Data extract.
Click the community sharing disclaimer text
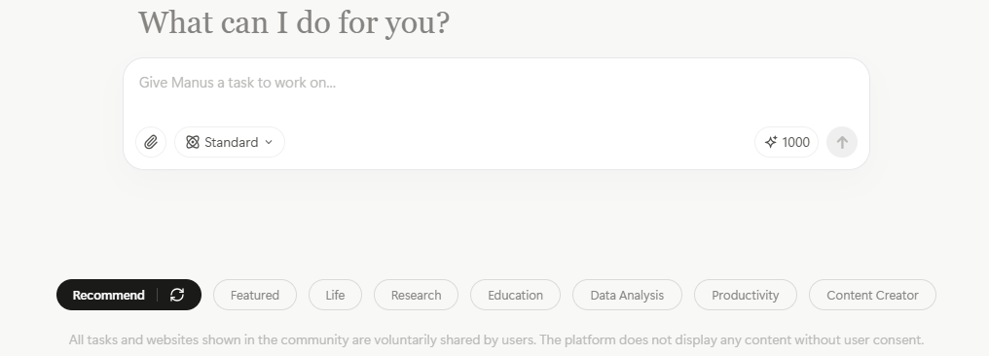Viewport: 989px width, 356px height. tap(495, 340)
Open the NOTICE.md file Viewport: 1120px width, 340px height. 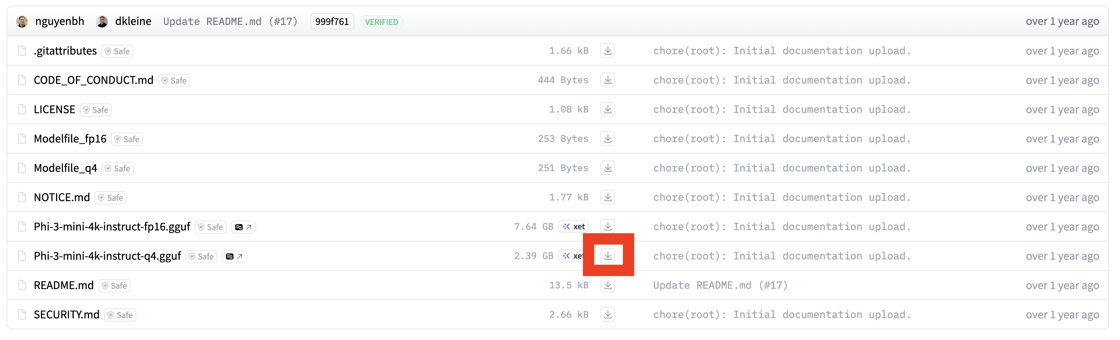coord(62,197)
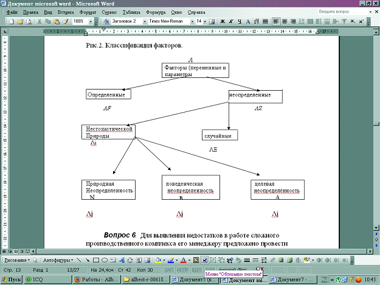Viewport: 380px width, 285px height.
Task: Select the Line drawing tool
Action: [x=78, y=259]
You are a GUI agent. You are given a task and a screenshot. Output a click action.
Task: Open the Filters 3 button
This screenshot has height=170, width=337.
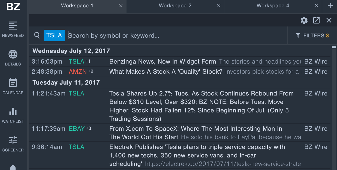[312, 35]
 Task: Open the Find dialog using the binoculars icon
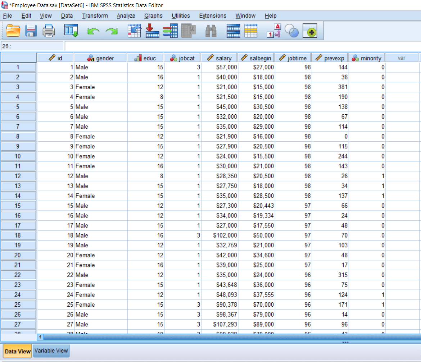pos(211,31)
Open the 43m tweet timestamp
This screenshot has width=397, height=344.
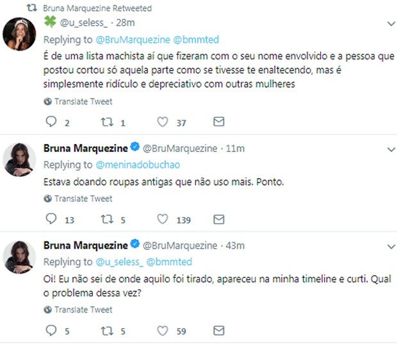236,246
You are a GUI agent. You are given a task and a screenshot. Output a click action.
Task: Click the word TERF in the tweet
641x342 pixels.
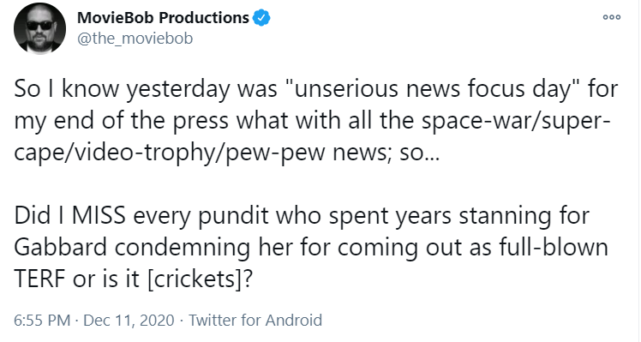(39, 279)
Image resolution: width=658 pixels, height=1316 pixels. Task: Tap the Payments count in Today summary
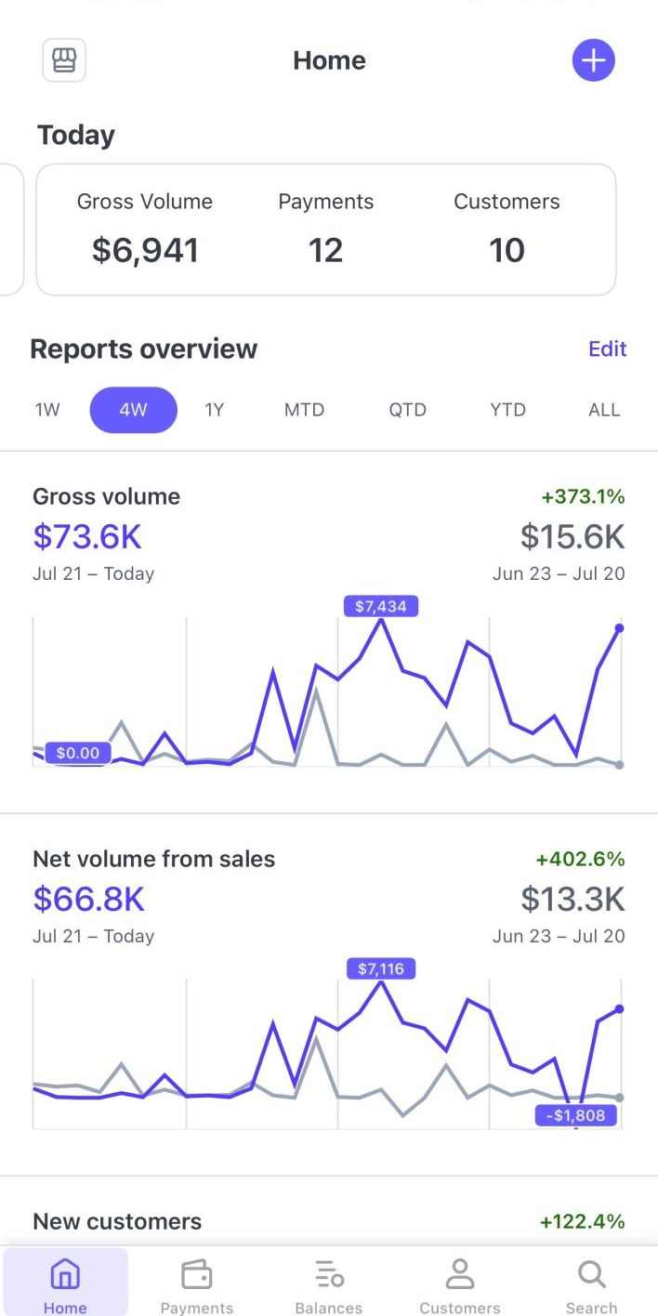[325, 228]
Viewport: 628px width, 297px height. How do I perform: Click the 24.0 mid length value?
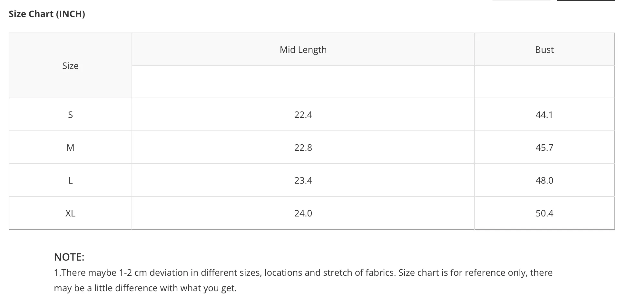[303, 213]
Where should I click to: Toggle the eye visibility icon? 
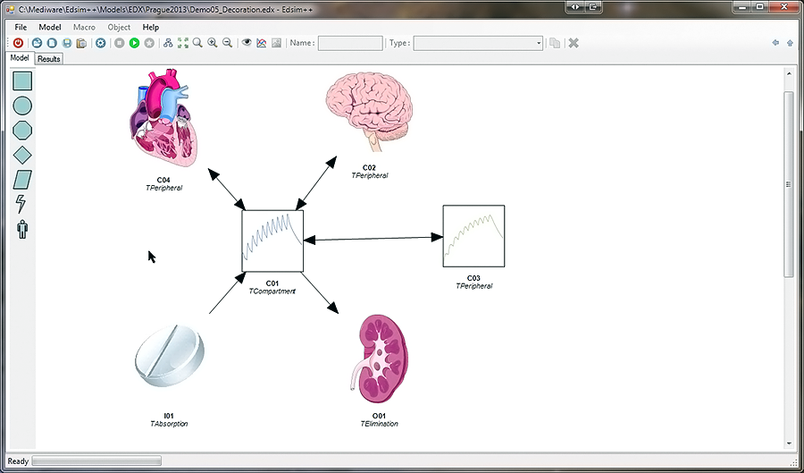[x=247, y=43]
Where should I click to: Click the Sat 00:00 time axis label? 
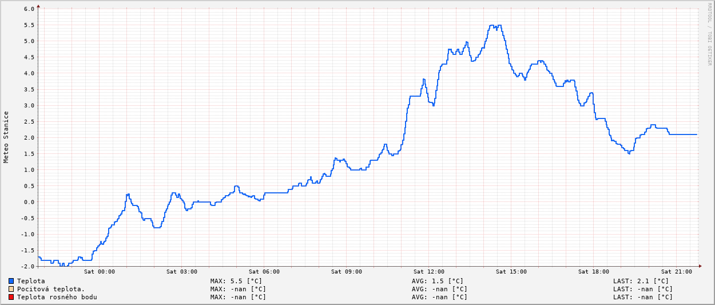tap(100, 272)
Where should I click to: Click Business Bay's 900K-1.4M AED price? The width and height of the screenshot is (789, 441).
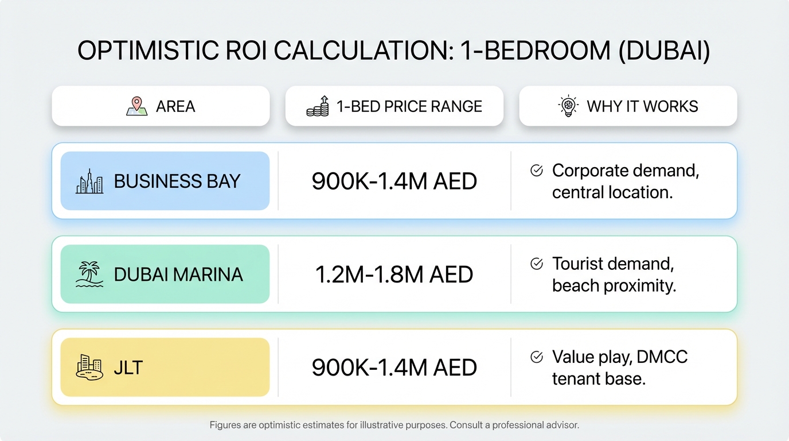point(395,181)
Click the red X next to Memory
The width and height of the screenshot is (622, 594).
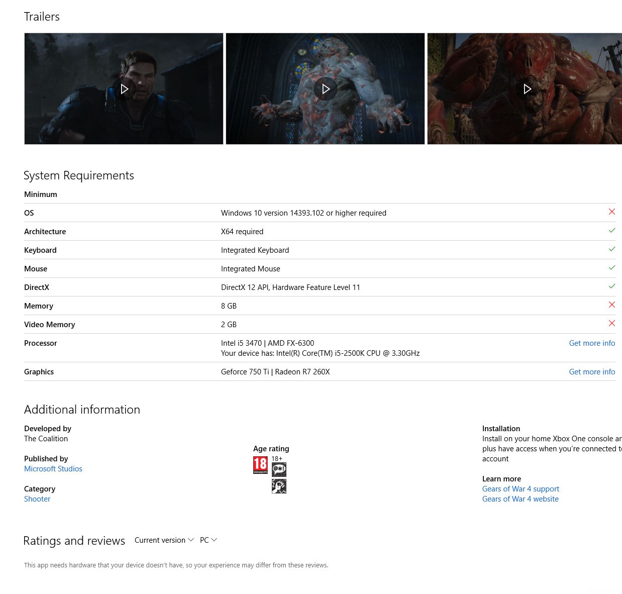[611, 305]
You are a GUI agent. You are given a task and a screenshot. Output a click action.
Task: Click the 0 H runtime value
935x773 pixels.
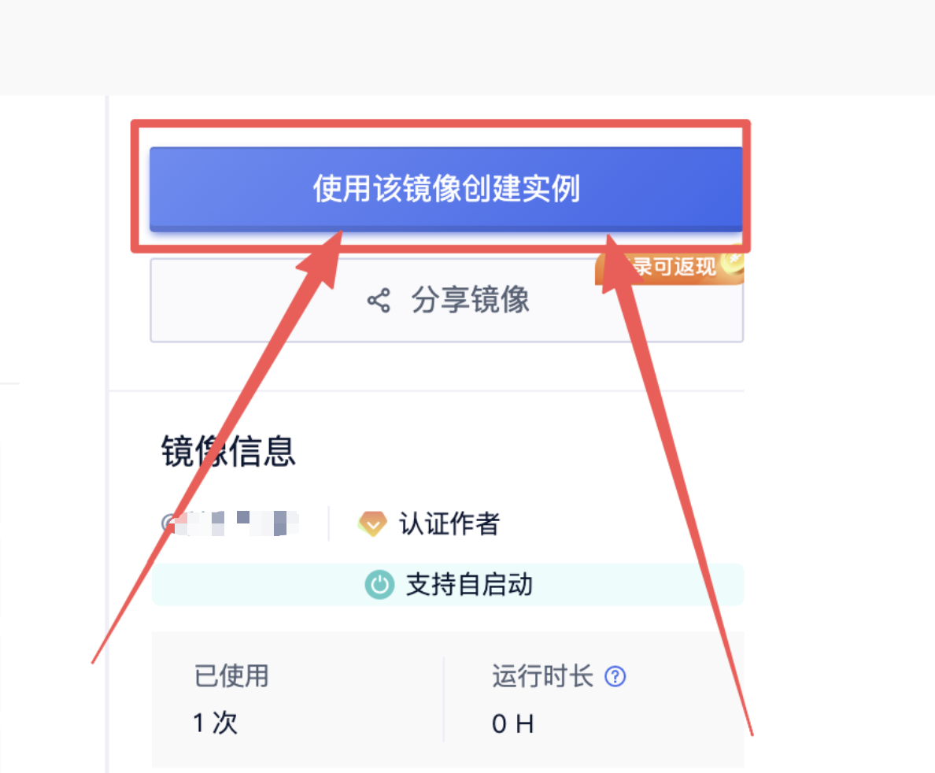511,723
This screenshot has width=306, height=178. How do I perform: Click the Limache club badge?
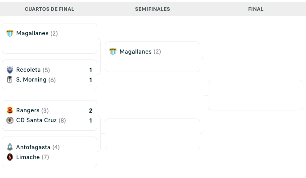[10, 157]
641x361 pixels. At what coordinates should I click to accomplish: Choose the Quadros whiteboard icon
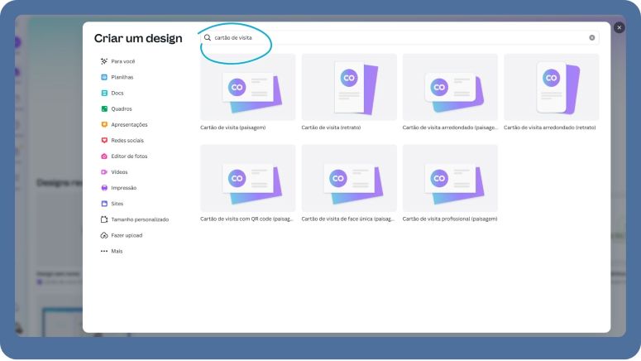pyautogui.click(x=104, y=108)
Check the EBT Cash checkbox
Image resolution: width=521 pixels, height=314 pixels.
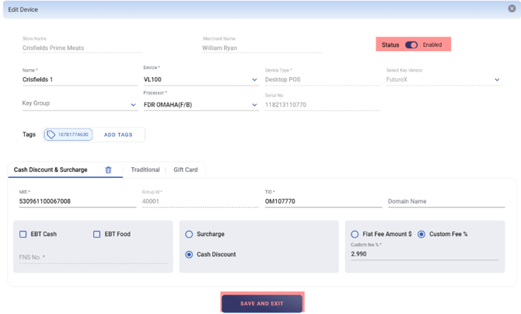[23, 234]
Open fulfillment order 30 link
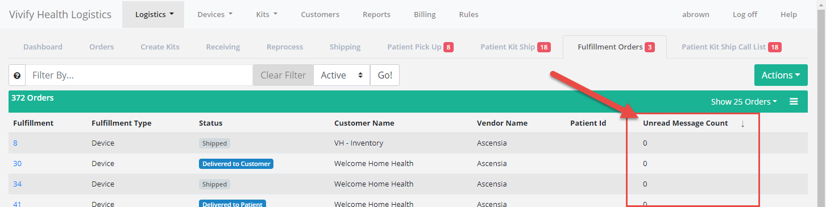This screenshot has width=826, height=207. pos(18,163)
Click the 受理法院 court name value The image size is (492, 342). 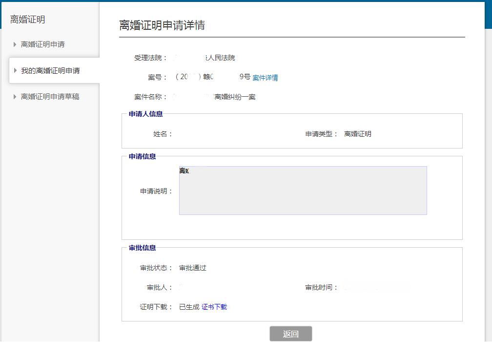coord(205,58)
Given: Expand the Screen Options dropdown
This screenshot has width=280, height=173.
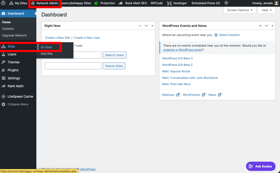Looking at the screenshot, I should 240,10.
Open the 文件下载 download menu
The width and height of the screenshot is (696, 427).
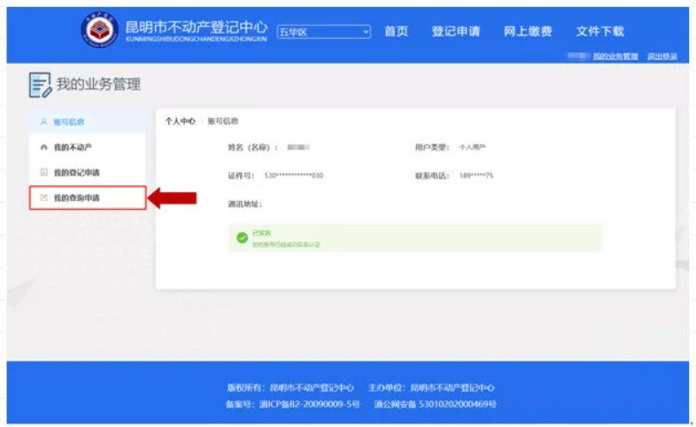[599, 32]
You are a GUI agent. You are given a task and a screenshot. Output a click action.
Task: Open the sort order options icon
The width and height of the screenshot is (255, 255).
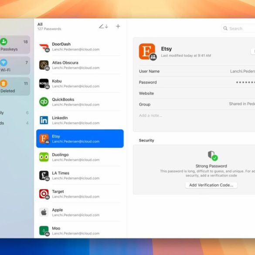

Assignment. Check each line above for "tweet" and return the ones that have it.

Your response.
Open the 43m tweet timestamp
Task: Click the word TERF in the tweet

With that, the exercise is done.